* **ACTIVITY**: Whenever a line in the entries below includes the string "tool", count that line. Report the total alone.

++++ EXERCISE MATERIAL

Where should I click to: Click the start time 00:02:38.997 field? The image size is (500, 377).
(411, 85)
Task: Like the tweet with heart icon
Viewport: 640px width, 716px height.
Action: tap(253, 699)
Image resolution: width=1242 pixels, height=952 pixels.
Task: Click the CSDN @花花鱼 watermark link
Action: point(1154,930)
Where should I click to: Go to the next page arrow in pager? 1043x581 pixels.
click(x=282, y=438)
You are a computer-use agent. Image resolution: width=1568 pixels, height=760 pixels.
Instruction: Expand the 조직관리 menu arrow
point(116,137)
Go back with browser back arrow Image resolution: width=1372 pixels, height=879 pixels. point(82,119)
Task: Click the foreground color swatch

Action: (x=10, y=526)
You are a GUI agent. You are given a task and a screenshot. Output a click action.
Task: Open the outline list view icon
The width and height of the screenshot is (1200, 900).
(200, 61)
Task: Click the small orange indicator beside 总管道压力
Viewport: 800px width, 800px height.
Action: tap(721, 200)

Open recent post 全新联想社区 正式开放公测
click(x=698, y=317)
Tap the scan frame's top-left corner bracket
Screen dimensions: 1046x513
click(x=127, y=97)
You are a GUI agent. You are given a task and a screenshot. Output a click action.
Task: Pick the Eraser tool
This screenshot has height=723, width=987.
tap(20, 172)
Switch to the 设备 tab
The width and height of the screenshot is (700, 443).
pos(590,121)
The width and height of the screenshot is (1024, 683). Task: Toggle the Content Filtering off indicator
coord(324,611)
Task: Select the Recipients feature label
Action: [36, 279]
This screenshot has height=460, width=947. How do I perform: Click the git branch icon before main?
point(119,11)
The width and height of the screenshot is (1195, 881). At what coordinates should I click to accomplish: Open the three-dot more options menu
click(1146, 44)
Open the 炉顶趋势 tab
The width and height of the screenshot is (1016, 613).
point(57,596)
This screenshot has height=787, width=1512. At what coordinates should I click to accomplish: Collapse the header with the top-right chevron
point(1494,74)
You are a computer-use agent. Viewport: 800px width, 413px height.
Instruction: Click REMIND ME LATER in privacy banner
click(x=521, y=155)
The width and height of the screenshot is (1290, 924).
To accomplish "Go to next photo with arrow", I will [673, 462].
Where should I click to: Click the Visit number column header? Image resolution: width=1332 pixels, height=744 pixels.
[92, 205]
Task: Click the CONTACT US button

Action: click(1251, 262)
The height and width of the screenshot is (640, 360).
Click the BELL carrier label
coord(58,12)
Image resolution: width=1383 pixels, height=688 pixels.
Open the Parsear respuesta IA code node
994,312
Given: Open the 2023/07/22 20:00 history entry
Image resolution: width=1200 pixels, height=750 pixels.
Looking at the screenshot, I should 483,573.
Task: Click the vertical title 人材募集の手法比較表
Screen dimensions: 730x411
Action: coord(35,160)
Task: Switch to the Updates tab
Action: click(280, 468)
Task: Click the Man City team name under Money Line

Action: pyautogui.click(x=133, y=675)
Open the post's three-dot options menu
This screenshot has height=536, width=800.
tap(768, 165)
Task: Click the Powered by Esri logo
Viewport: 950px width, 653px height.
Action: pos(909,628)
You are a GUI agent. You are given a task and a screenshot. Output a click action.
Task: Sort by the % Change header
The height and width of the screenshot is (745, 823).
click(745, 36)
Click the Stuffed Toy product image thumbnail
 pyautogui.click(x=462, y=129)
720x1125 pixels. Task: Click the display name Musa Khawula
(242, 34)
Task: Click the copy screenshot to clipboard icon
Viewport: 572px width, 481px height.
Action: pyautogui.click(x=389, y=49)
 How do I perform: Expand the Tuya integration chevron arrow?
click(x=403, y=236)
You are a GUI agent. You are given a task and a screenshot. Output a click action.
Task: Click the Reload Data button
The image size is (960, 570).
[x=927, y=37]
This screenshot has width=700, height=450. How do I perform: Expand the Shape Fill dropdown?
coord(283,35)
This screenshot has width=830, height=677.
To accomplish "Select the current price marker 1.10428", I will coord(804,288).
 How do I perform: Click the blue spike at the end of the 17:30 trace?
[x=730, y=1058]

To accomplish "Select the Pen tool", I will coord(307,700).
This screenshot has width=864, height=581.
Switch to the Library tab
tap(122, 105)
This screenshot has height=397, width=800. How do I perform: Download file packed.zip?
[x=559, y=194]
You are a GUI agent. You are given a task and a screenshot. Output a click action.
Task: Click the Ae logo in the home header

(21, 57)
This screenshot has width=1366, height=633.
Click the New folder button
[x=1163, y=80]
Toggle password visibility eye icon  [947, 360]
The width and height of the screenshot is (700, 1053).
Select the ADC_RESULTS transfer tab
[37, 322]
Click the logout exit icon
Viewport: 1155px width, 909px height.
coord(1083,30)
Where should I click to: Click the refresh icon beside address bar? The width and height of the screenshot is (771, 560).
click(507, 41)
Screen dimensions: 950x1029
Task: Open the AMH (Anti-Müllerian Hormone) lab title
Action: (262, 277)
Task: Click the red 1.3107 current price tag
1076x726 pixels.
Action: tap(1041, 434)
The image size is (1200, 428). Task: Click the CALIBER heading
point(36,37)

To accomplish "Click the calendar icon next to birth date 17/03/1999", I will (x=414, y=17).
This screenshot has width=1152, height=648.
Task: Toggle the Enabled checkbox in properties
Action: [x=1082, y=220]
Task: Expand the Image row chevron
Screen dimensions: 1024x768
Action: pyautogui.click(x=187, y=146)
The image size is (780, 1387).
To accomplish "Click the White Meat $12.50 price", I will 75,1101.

++++++++

* **WRITTEN SOLUTION**: 2